## [Objective]
Starting at the line that contains "You are a GUI" and continuing through the end of the records, put each line into a JSON list of strings, one string per line. Skip blank lines and leave the pictures out.

## [Data]
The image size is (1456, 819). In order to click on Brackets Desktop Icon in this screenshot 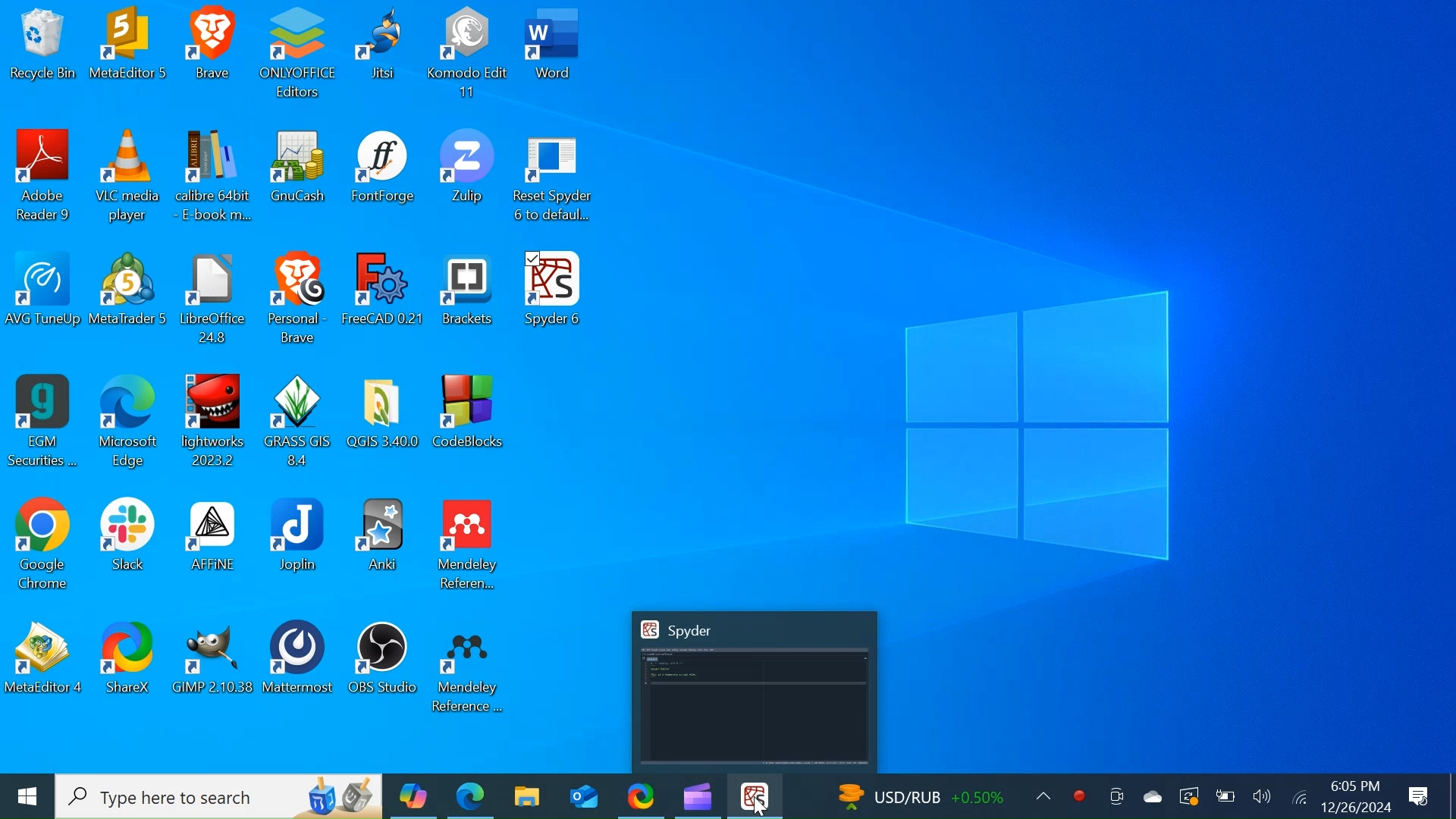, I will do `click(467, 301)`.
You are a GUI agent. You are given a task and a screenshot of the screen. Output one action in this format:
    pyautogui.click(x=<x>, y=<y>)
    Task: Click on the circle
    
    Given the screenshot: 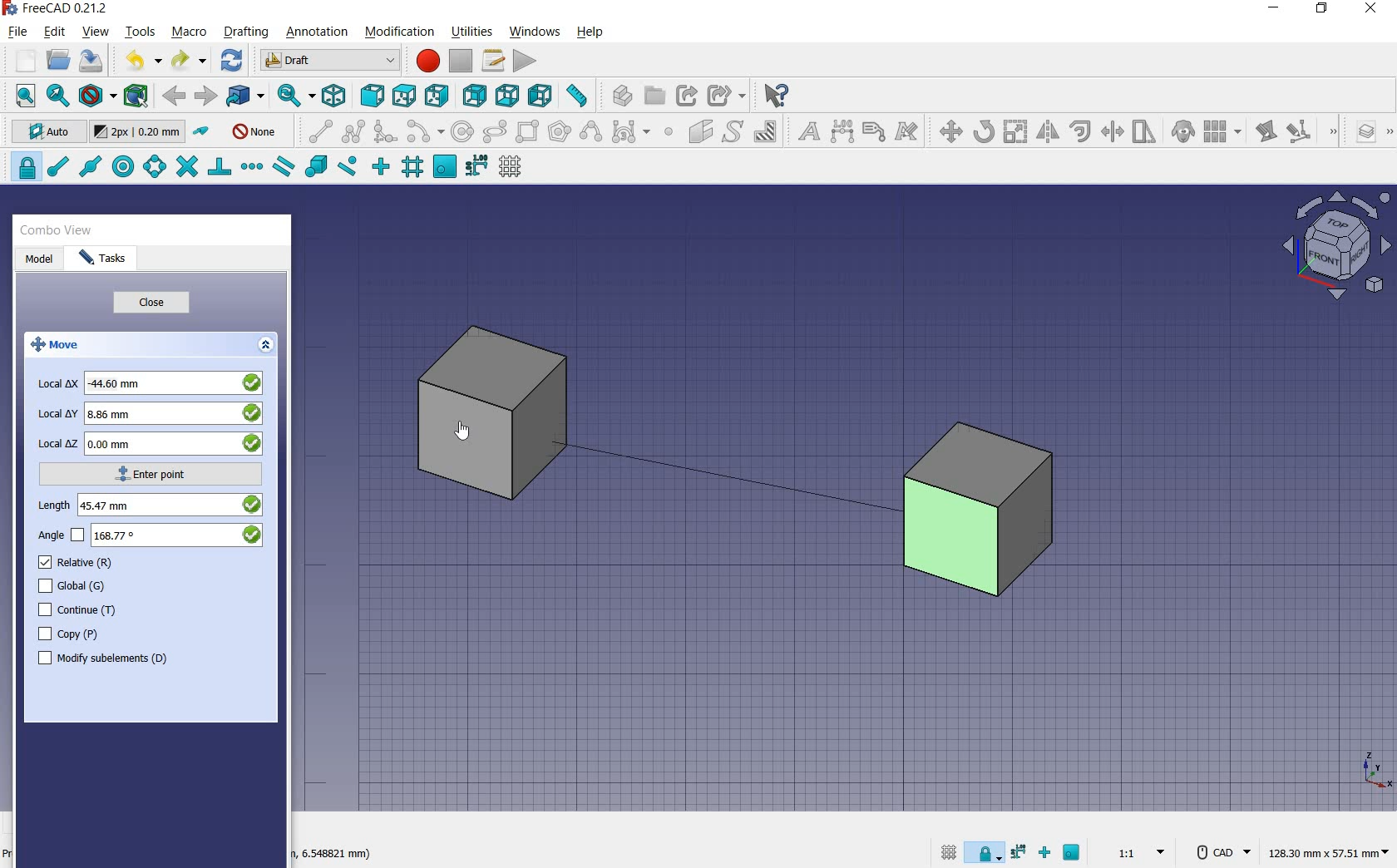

## [Completed exercise]
[
  "You are a GUI agent. You are given a task and a screenshot of the screen. Output one action in this format:",
  "    pyautogui.click(x=<x>, y=<y>)",
  "    Task: Click on the circle",
  "    Given the screenshot: "
]